En 1861 hubo ya insurreciones de influencia socialista, como la de los campos de Loja e Iznájar, que según algunos autores llegó a concentrar un ejército sublevado de casi 10.000 jornaleros, armados.[14]​ Movimientos anarquistas, se dieron también desde época similar, como la huelga de Jerez de 1873, para reclamar la abolición del trabajo a destajo y el restablecimiento del jornal por día para los trabajadores agrícolas.[15]​ En los pueblos donde la mayoría de la población eran jornaleros (Alcalá del Valle, Benaocaz, Grazalema, los pueblos de la campiña sevillana...), las Uniones de Obreros Agrícolas, anarquistas, llegaron a ser identificadas con la comunidad como un todo.[16]​ A comienzos del siglo XX, la conflictividad social se recrudeció en el campo andaluz, con grandes huelgas como las de Sevilla, en 1902, o la de Jerez de 1903, que se extendió por toda la Baja Andalucía, o la de 1914, también en Sevilla, que afectó a miles de trabajadores.
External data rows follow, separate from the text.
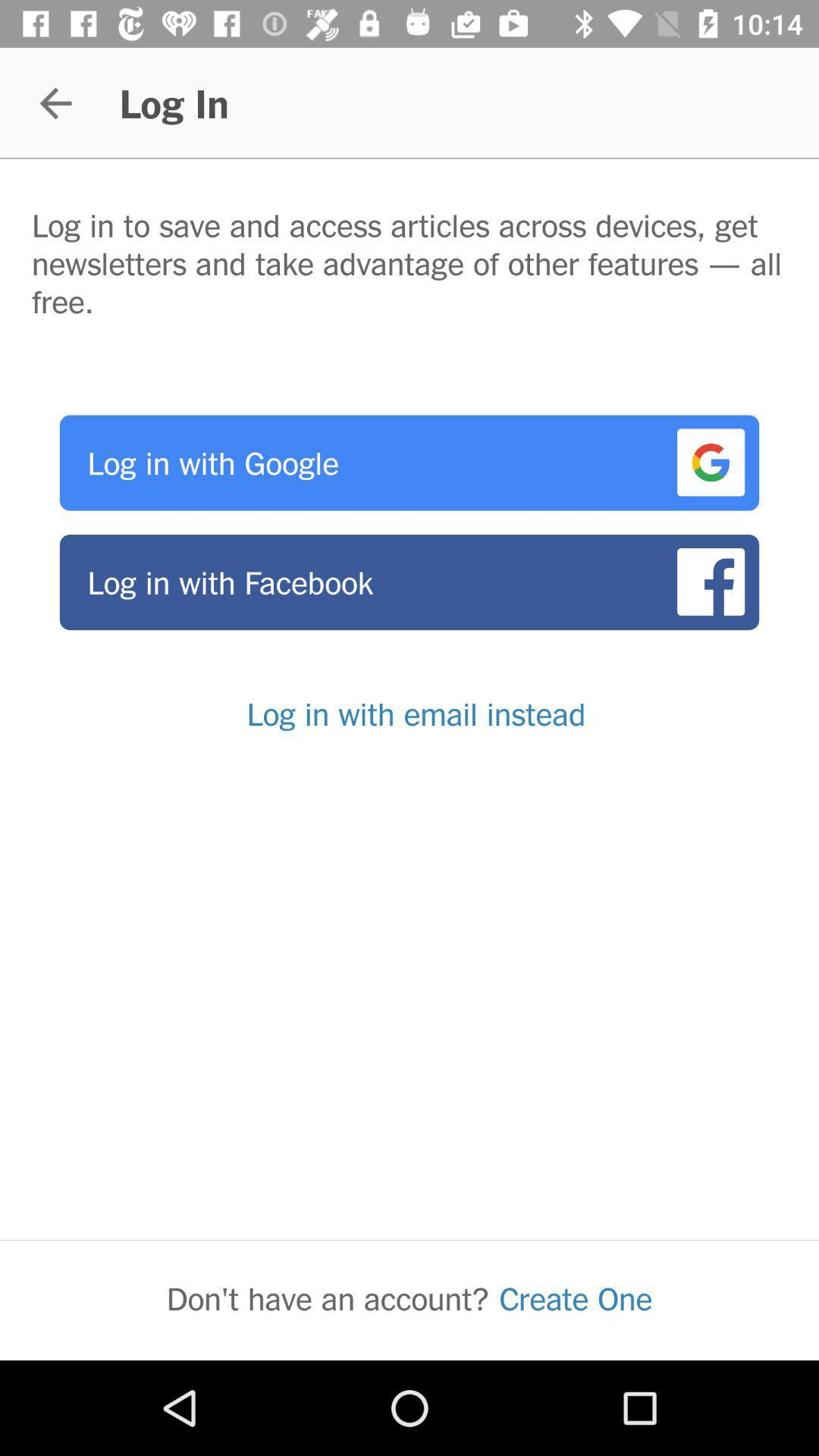  Describe the element at coordinates (55, 102) in the screenshot. I see `the item to the left of log in icon` at that location. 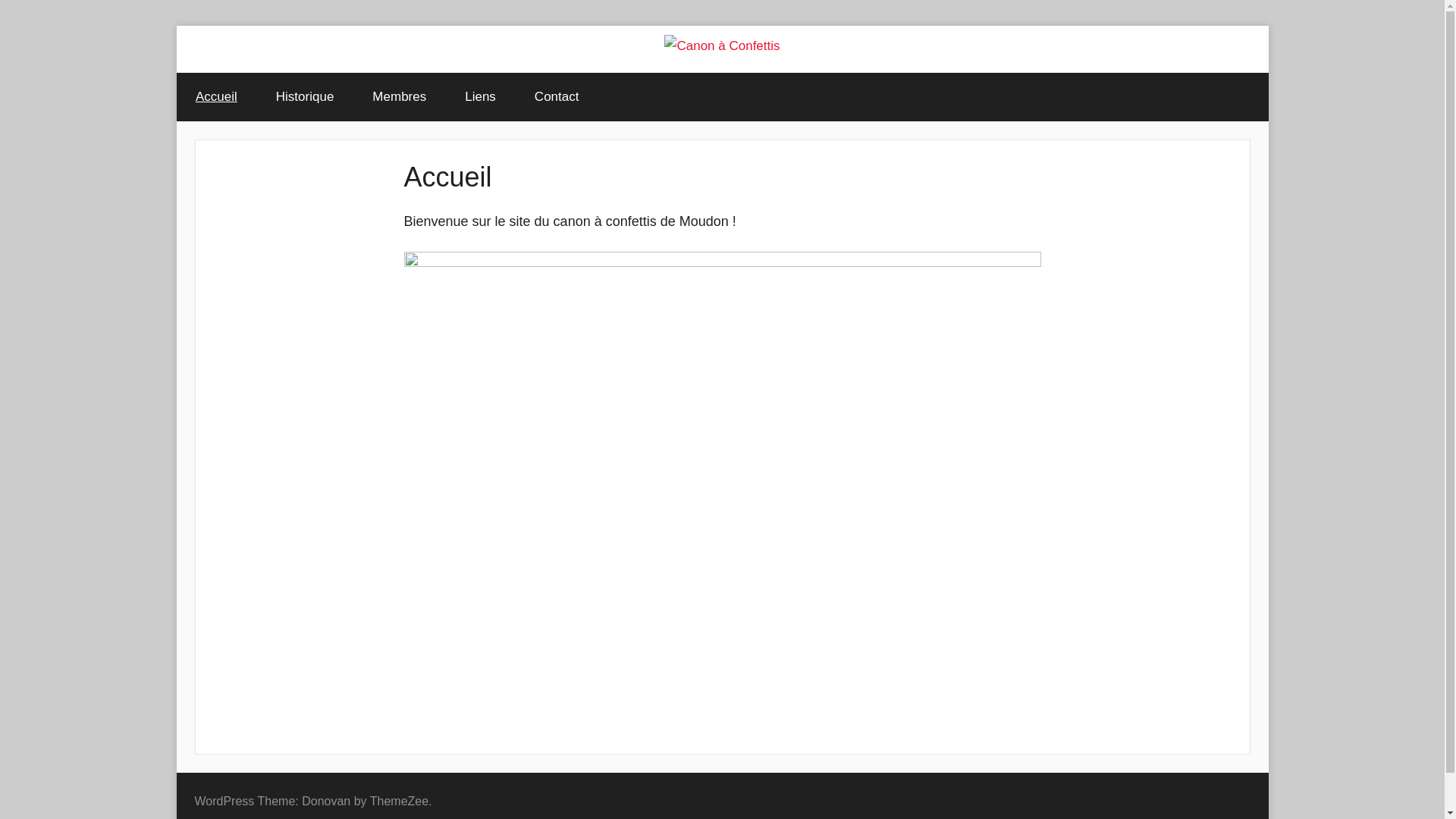 I want to click on 'Contact', so click(x=556, y=96). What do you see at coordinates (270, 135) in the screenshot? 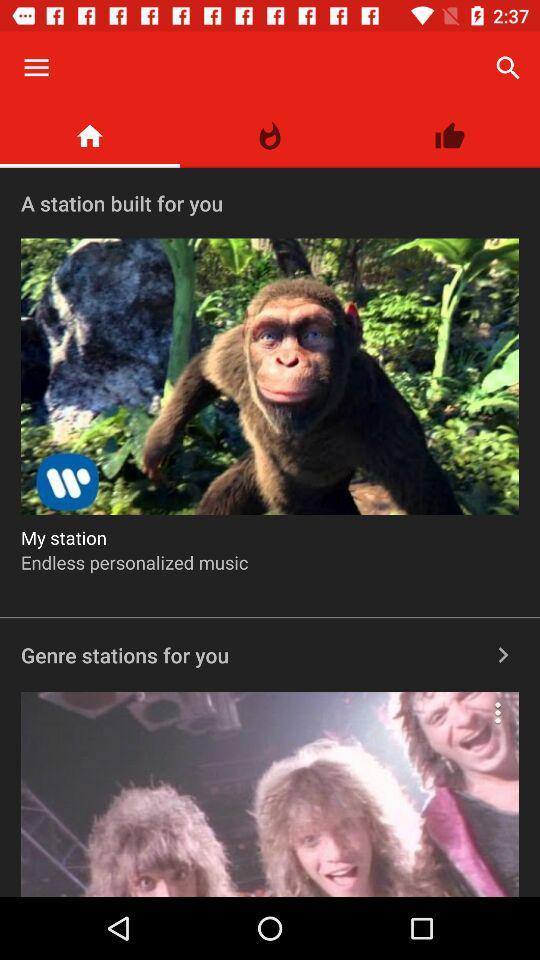
I see `the item above the a station built icon` at bounding box center [270, 135].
A partir de 1918, la conflictividad agraria se dispara: ese mismo año, 23.000 huelguistas en Córdoba, en más de 21 huelgas diferentes, y otros conflictos de menor envergadura en Mancha Real, Cambil y, en general, toda la campiña alta del Guadalquivir, hasta el punto de que las autoridades llegaron a ver un clima revolucionario y de reparto.[17]​ No obstante, los autores desechan que "el sueño del reparto" fuese dominante entre los jornaleros andaluces, que solían situar los conflictos en vísperas de las temporadas de recolección, con reivindicaciones concretas y precisas, relacionadas con las condiciones de trabajo.[18]

Las zonas más conflictivas, en cualquier caso, fueron Cádiz y Sevilla, básicamente porque eran las provincias con mayor porcentaje de latifundios (57,97 y 50,45% de su superficie, repectivamente),[19]​ y por tanto las que mayor número de jornaleros concentraban. Entre 1927 y 1932 se produjeron un gran número de huelgas agrarias en Andalucía, ya con activa participación de los comunistas, especialmente en el verano de 1930, seguidas masivamente en localidades como Osuna, Marchena, Antequera, Torredonjimeno, Castro del Río, Pedro Abad..., culminando con la huelga general del 20 de julio de 1931.